#### DOCUMENT EXCERPT:
+++

15  Sampling variation & the Normal model

Announcements etc


SETTLING IN

  • Find the qmd here: “15-sampling-normal-notes.qmd”.

  • Install the gsheet library by typing the following in your CONSOLE. Do NOT put this in your qmd:

    install.packages("gsheet")



WRAPPING UP

  • Quiz 2 is Thursday during the first 60 minutes of class.
  • Due next week:
    • Tuesday: CP 13
    • Thursday: Project milestone 1





Learning goals
  • Recognize the difference between a population parameter and a sample estimate.
  • Review the Normal probability model, a tool we’ll need to turn information in our sample data into inferences about the broader population.
  • Explore the ideas of randomness, sampling distributions, and standard error through a class experiment. (We’ll define these more formally in the next class.)

Additional resources

Required videos

Optional





Warm-up

Today marks a significant shift in the semester! Thus far, we’ve focused on exploratory analysis: visualizations, numerical summaries, and models that capture the observed patterns in our sample data. Today, we’ll move on to inference: using our data to make conclusions about the broader population from which it was taken.



Context

The elections dataset was compiled by data posted by Tony McGovern. This dataset includes the 2012, 2016, 2020, and 2024 presidential election results for the population of all 3000+ U.S. counties (except Alaska). (Image: Wikimedia Commons)

library(tidyverse)
elections <- read_csv("https://ajohns24.github.io/data/election_2024.csv") %>% 
  mutate(repub_24 = round(100*per_gop_2024, 2),
         repub_20 = round(100*per_gop_2020, 2),
         repub_16 = round(100*per_gop_2016, 2), 
         repub_12 = round(100*per_gop_2012, 2)) %>% 
  select(state_name, state_abbr, county_name, county_fips, repub_24, repub_20, repub_16, repub_12)

+++

Retype everything in the sampling and Normal model notes from "Required videos" down to "it was taken.".

#### AVAILABLE DATA:
+++

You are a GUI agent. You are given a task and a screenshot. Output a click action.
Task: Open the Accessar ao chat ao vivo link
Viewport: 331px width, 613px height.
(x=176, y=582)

+++

#### ANSWER BELOW:
Required videos

Optional





Warm-up

Today marks a significant shift in the semester! Thus far, we’ve focused on exploratory analysis: visualizations, numerical summaries, and models that capture the observed patterns in our sample data. Today, we’ll move on to inference: using our data to make conclusions about the broader population from which it was taken.